In my analysis of my site's scalability with Semantic UI, I found that the average payload of my webpages served from Netlify was 107.8 Kb and users navigated to ~1.74 pages / session on the high end. Put those together, and my sites could serve ~533,000 people / month.
Enter Tailwind - stage left.
Whereas Semantic UI had a served footprint of 101kb, Tailwind comes in at just 7.6 Kb! This tiny footprint is one of the major reasons why I ended up choosing it.
In total, my pages now come out to ~12.9 Kb of data served from Netlify. We can calculate the total_visitor_capacity
with a pretty simple function:
def total_visitor_capacity(
pages_per_visit,
payload_per_page,
payload_per_plan
):
'''
This function assumes that payload_per_page and payload_per_plan
are in the same units
'''
return payload_per_plan / (payload_per_page * pages_per_visit)
We can then run this analysis with inputs:
pages_per_visit: float = 1.74
payload_per_page_kb: float = 12.9
kb_per_gb: int = 1000000
gb_per_plan: int = 100
kb_per_plan = kb_per_gb * gb_per_plan
We then find that with a ~12.9 Kb payload and 1.74 visits / page, iamhamy 3.0
can scale to ~4,455,136 users / month - an 8x improvement over the previous Semantic UI site!

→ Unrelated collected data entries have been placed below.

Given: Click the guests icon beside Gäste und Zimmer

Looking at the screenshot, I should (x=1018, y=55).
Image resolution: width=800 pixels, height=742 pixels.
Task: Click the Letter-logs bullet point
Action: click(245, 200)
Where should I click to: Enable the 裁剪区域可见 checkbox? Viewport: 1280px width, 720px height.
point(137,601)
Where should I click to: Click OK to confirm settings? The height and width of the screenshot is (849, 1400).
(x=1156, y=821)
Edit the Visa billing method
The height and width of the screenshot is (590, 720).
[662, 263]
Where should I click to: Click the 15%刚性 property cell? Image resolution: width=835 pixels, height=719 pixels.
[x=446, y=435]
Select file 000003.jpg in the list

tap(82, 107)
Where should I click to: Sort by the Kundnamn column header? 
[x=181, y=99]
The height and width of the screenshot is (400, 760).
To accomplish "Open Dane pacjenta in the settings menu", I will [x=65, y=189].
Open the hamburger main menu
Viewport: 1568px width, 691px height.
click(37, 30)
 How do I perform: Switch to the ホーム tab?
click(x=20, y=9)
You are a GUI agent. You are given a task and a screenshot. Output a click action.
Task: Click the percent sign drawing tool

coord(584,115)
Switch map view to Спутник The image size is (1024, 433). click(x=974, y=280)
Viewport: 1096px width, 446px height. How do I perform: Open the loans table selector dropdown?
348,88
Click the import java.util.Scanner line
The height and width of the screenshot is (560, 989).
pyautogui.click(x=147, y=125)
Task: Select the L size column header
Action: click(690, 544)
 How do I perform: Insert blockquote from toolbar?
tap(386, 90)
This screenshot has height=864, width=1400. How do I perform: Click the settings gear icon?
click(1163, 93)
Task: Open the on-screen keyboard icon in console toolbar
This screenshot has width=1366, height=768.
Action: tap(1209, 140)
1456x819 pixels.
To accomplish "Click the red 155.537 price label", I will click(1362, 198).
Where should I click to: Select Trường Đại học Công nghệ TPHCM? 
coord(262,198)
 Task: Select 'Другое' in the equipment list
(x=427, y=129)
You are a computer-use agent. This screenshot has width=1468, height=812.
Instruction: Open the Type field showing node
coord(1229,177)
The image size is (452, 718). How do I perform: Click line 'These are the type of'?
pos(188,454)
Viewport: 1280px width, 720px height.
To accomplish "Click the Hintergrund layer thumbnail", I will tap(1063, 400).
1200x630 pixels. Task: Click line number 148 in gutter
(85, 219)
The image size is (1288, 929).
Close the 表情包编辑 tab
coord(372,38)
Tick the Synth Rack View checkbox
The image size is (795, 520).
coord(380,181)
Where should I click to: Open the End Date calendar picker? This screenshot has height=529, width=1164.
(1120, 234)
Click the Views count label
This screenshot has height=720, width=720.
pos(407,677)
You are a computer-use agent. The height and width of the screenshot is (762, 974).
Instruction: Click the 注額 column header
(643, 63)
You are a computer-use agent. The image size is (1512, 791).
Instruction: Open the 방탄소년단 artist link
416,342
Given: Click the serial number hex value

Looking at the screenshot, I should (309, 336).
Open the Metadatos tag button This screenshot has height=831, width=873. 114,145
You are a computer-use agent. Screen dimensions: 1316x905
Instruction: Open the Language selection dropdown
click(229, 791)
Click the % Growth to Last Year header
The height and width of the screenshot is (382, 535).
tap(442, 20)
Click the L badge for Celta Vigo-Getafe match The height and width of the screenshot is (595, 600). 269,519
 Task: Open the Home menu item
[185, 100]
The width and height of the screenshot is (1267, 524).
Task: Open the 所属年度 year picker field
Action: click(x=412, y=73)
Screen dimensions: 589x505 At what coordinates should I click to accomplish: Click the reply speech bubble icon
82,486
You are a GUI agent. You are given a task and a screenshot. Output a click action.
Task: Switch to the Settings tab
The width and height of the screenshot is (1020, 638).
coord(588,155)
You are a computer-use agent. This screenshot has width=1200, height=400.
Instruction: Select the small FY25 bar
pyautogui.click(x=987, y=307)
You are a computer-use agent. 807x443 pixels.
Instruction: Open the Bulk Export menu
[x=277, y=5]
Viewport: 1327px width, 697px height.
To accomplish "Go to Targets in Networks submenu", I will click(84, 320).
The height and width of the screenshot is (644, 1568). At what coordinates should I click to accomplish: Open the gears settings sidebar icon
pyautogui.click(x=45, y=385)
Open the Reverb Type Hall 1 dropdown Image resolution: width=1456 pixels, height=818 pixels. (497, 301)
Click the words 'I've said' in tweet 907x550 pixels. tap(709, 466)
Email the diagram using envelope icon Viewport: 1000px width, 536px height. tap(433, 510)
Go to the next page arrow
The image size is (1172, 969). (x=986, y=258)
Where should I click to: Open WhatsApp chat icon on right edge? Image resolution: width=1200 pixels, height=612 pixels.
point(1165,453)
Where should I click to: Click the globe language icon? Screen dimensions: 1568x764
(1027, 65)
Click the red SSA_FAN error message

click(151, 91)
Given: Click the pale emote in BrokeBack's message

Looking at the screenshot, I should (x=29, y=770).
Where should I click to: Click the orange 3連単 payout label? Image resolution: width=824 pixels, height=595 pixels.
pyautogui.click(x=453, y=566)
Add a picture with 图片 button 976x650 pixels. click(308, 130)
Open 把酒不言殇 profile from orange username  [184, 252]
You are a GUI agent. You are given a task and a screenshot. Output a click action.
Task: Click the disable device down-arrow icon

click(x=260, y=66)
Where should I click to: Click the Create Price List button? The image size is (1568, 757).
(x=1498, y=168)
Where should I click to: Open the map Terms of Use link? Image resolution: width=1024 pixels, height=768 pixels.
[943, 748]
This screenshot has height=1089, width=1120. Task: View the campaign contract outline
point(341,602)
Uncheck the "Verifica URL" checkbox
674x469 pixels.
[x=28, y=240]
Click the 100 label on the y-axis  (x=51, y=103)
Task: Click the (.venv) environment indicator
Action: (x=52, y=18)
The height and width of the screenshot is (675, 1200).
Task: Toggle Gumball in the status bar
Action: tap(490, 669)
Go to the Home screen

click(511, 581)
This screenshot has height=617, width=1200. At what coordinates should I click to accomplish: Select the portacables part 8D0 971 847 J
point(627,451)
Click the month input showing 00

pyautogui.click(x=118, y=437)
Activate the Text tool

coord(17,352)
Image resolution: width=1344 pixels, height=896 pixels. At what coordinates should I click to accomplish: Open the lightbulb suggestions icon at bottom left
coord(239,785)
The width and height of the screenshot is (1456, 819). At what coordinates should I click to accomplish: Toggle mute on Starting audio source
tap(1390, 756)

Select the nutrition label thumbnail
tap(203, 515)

For my previous analysis, I actually looked at a relatively small page - Connect - so for a more accurate scalability comparison we should use the payload of that same page (now built with Tailwind) which comes out to about 8.8 Kb / page load. Running those numbers, we get a (contrived) scalability measure of ~6,530,825 users / month - a 12x increase over Semantic UI!
(This is why the people-served and scalability multiplier number in the Overview don't agree.)
Debrief
So that's how moving to Tailwind from Semantic UI allowed me to increase the scalability of my sites by 12x and to serve 4.4 milllion users / month for free. Will I ever need this scale? One can hope but I served less than 4,000 / month in Q3 so likely not soon.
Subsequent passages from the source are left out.